- **Source passage**:

§

December 10, 2002

Dec. 10, 2002 (Philadelphia) — Severely anemic people suffering iron overload from frequent blood transfusions may someday be able to clear iron build-up with a daily pill instead of lengthy infusions of deferoxamine mesylate (Desferal).

The new oral chelator, a compound known as ICL670, is headed for phase III trials with thalessemia and sickle cell anemia patients. It reduced iron by as much as 2.2 mg/g of liver in a randomized, open-label study conducted in Italy with 71 people suffering from thalessemia, a rare inherited form of anemia. A control group of patients receiving deferoxamine had an iron reduction of 1.2 mg/g after nine months of treatment.

Lead investigator Antonio Piga, MD, of Turin University in Italy presented nine-month results at the American Society of Hematology (ASH) annual meeting here. Deferoxamine is effective and has low toxicity, he said, but many patients fail to comply with the therapy because the regimen is so difficult.

"The standard therapy is so demanding for the patient," he said. "The person needs every day to insert a needle under the skin and infuse [deferoxamine] slowly eight to twelve hours every night."

Researchers have screened more than 700 compounds to find a suitable alternative to deferoxamine. ICL670 is the first to have comparable benefits without major adverse effects. It comes from a new class of iron-selective synthetic chelators called bis-hydroxyphenol-triazoles.

§

- **Supplied records**:
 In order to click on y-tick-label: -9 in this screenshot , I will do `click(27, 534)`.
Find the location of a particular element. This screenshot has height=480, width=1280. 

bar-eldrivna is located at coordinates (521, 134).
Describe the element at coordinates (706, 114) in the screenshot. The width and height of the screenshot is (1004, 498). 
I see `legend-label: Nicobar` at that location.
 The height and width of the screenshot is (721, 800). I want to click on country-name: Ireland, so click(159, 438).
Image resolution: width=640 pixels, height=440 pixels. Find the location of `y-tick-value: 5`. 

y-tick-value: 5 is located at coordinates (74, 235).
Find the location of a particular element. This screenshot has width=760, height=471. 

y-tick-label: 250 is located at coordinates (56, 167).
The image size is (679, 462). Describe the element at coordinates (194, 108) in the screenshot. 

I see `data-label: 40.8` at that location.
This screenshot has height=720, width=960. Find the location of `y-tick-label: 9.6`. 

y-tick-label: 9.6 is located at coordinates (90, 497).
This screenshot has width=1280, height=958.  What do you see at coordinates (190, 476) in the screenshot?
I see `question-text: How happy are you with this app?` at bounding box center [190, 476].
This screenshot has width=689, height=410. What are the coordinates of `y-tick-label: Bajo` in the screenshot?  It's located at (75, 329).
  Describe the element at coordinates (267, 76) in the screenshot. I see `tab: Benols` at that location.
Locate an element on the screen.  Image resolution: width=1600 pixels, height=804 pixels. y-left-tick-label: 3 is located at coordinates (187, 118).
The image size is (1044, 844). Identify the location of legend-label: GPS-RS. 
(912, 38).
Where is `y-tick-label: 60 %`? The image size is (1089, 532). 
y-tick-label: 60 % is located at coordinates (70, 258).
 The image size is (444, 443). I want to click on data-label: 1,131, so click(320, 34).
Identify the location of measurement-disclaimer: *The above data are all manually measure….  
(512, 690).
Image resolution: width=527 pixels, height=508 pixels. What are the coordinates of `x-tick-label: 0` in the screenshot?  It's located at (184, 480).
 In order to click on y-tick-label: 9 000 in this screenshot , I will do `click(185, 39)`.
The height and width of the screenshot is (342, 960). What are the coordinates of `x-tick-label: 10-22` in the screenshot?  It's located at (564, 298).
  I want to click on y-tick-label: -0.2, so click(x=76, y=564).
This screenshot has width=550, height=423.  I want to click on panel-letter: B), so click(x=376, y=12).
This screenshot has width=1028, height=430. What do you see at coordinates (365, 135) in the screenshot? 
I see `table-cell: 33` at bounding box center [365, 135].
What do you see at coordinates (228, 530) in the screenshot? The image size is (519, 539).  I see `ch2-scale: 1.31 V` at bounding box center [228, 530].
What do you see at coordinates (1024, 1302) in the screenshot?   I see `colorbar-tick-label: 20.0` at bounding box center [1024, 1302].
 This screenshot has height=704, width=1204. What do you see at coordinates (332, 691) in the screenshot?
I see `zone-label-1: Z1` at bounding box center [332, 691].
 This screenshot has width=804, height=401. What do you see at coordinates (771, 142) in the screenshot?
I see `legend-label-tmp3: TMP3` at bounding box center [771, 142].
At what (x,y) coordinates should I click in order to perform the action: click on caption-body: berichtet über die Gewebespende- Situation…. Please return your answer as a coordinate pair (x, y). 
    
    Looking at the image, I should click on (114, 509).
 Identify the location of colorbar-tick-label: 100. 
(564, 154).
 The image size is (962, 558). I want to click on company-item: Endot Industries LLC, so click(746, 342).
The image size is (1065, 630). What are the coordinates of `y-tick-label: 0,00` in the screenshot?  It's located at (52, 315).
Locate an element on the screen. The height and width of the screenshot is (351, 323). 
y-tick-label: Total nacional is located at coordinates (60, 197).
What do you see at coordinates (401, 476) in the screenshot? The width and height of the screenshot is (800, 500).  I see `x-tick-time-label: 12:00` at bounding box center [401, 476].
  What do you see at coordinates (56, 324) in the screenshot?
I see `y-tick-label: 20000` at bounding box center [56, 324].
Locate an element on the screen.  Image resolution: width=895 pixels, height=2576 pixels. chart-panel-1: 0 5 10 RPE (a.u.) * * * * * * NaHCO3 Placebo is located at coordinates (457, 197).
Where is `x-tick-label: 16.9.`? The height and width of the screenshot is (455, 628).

§

- **Problem 1**:
Do these statements agree with the ICL670 article? Answer yes or no for each, and quote the words from the article that decide it.
(a) The study in Italy included 71 people with thalassemia.
(b) Deferoxamine has high toxicity.
(c) Researchers screened fewer than 500 compounds while looking for an alternative to deferoxamine.
- **Problem 2**: List every place and institution named in the ICL670 article.
- **Problem 3**: According to the ICL670 article, how long does a patient infuse deferoxamine each night?

- **Answer box 1**:
(a) Yes: "conducted in Italy with 71 people suffering from thalessemia"
(b) No: "Deferoxamine is effective and has low toxicity"
(c) No: "Researchers have screened more than 700 compounds"

- **Answer box 2**: Philadelphia; Italy; Turin University; American Society of Hematology (ASH)

- **Answer box 3**: Eight to twelve hours.